» **WHAT YOU HAVE TO DO**
All of the data below needs to be set down once more, exactly as written.

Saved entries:

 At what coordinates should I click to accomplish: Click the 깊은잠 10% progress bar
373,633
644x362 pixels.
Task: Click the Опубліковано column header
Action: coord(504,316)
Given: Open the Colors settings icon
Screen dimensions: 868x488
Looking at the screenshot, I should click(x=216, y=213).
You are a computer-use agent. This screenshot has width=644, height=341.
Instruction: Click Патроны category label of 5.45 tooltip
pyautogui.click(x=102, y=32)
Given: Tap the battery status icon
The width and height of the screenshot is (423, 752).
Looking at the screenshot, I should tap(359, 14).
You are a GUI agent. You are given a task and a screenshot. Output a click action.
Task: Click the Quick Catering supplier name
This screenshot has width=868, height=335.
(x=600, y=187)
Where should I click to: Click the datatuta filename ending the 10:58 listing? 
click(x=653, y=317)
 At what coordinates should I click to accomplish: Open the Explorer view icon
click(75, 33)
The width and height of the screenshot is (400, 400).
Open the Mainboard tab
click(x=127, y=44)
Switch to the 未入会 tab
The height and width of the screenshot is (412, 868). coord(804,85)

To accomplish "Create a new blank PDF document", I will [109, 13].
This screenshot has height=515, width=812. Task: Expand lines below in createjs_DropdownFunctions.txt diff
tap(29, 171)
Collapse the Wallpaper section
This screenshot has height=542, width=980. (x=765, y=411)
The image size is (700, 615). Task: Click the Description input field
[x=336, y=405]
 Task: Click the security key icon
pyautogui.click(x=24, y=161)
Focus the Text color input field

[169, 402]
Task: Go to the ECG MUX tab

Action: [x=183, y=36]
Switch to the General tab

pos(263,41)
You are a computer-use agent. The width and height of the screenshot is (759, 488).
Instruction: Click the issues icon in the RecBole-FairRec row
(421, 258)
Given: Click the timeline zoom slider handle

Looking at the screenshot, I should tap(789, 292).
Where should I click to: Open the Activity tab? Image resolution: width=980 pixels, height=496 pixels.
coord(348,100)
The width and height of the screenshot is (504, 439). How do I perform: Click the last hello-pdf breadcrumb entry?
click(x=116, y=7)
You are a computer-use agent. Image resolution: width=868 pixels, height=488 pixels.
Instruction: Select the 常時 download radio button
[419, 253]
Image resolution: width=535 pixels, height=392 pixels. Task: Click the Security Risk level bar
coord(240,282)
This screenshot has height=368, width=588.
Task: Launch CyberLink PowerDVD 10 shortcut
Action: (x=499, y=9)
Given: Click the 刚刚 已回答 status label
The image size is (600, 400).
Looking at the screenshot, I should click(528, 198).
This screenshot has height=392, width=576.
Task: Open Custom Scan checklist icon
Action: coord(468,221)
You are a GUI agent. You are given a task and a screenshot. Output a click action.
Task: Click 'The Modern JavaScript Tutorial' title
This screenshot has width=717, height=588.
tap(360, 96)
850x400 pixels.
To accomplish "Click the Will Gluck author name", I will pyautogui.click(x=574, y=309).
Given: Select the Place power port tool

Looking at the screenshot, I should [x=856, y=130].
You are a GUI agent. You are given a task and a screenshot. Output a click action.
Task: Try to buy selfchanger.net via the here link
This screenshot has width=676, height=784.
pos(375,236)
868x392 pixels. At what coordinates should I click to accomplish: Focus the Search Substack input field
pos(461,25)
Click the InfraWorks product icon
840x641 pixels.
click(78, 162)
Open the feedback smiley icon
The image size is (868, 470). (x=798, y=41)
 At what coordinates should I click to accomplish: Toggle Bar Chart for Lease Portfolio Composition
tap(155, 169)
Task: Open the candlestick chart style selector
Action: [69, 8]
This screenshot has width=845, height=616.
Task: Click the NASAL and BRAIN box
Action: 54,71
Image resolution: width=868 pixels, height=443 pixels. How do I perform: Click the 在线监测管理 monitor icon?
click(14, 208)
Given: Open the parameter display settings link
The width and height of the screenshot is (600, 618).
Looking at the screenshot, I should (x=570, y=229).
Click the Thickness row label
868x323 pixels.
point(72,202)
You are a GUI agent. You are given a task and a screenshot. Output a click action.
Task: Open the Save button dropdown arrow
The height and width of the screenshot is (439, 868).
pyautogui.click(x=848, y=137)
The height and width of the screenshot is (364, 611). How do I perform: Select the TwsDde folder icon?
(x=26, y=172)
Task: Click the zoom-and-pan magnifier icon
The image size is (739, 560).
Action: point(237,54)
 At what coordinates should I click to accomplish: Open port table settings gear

» **ANSWER BELOW**
 At what coordinates should I click to accomplish: Click the 깊은잠 10% progress bar
373,633
644x362 pixels.
Task: Click the Опубліковано column header
Action: coord(504,316)
Given: Open the Colors settings icon
Screen dimensions: 868x488
Looking at the screenshot, I should click(x=216, y=213).
You are a computer-use agent. This screenshot has width=644, height=341.
Instruction: Click Патроны category label of 5.45 tooltip
pyautogui.click(x=102, y=32)
Given: Tap the battery status icon
The width and height of the screenshot is (423, 752).
Looking at the screenshot, I should tap(359, 14).
You are a GUI agent. You are given a task and a screenshot. Output a click action.
Task: Click the Quick Catering supplier name
This screenshot has width=868, height=335.
(x=600, y=187)
Where should I click to: Click the datatuta filename ending the 10:58 listing? 
click(x=653, y=317)
 At what coordinates should I click to accomplish: Open the Explorer view icon
click(75, 33)
The width and height of the screenshot is (400, 400).
Open the Mainboard tab
click(x=127, y=44)
Switch to the 未入会 tab
The height and width of the screenshot is (412, 868). coord(804,85)

To accomplish "Create a new blank PDF document", I will [109, 13].
This screenshot has height=515, width=812. Task: Expand lines below in createjs_DropdownFunctions.txt diff
tap(29, 171)
Collapse the Wallpaper section
This screenshot has height=542, width=980. (x=765, y=411)
The image size is (700, 615). Task: Click the Description input field
[x=336, y=405]
 Task: Click the security key icon
pyautogui.click(x=24, y=161)
Focus the Text color input field

[169, 402]
Task: Go to the ECG MUX tab

Action: [x=183, y=36]
Switch to the General tab

pos(263,41)
You are a computer-use agent. The width and height of the screenshot is (759, 488).
Instruction: Click the issues icon in the RecBole-FairRec row
(421, 258)
Given: Click the timeline zoom slider handle

Looking at the screenshot, I should tap(789, 292).
Where should I click to: Open the Activity tab? Image resolution: width=980 pixels, height=496 pixels.
coord(348,100)
The width and height of the screenshot is (504, 439). How do I perform: Click the last hello-pdf breadcrumb entry?
click(x=116, y=7)
You are a computer-use agent. Image resolution: width=868 pixels, height=488 pixels.
Instruction: Select the 常時 download radio button
[419, 253]
Image resolution: width=535 pixels, height=392 pixels. Task: Click the Security Risk level bar
coord(240,282)
This screenshot has height=368, width=588.
Task: Launch CyberLink PowerDVD 10 shortcut
Action: (x=499, y=9)
Given: Click the 刚刚 已回答 status label
The image size is (600, 400).
Looking at the screenshot, I should click(528, 198).
This screenshot has height=392, width=576.
Task: Open Custom Scan checklist icon
Action: coord(468,221)
You are a GUI agent. You are given a task and a screenshot. Output a click action.
Task: Click 'The Modern JavaScript Tutorial' title
This screenshot has width=717, height=588.
tap(360, 96)
850x400 pixels.
To accomplish "Click the Will Gluck author name", I will pyautogui.click(x=574, y=309).
Given: Select the Place power port tool

Looking at the screenshot, I should [x=856, y=130].
You are a GUI agent. You are given a task and a screenshot. Output a click action.
Task: Try to buy selfchanger.net via the here link
This screenshot has width=676, height=784.
pos(375,236)
868x392 pixels. At what coordinates should I click to accomplish: Focus the Search Substack input field
pos(461,25)
Click the InfraWorks product icon
840x641 pixels.
click(78, 162)
Open the feedback smiley icon
The image size is (868, 470). (x=798, y=41)
 At what coordinates should I click to accomplish: Toggle Bar Chart for Lease Portfolio Composition
tap(155, 169)
Task: Open the candlestick chart style selector
Action: [69, 8]
This screenshot has width=845, height=616.
Task: Click the NASAL and BRAIN box
Action: 54,71
Image resolution: width=868 pixels, height=443 pixels. How do I perform: Click the 在线监测管理 monitor icon?
click(14, 208)
Given: Open the parameter display settings link
The width and height of the screenshot is (600, 618).
Looking at the screenshot, I should (x=570, y=229).
Click the Thickness row label
868x323 pixels.
point(72,202)
You are a GUI agent. You are given a task and a screenshot. Output a click action.
Task: Open the Save button dropdown arrow
The height and width of the screenshot is (439, 868).
pyautogui.click(x=848, y=137)
The height and width of the screenshot is (364, 611). How do I perform: Select the TwsDde folder icon?
(x=26, y=172)
Task: Click the zoom-and-pan magnifier icon
The image size is (739, 560).
Action: point(237,54)
 At what coordinates should I click to accomplish: Open port table settings gear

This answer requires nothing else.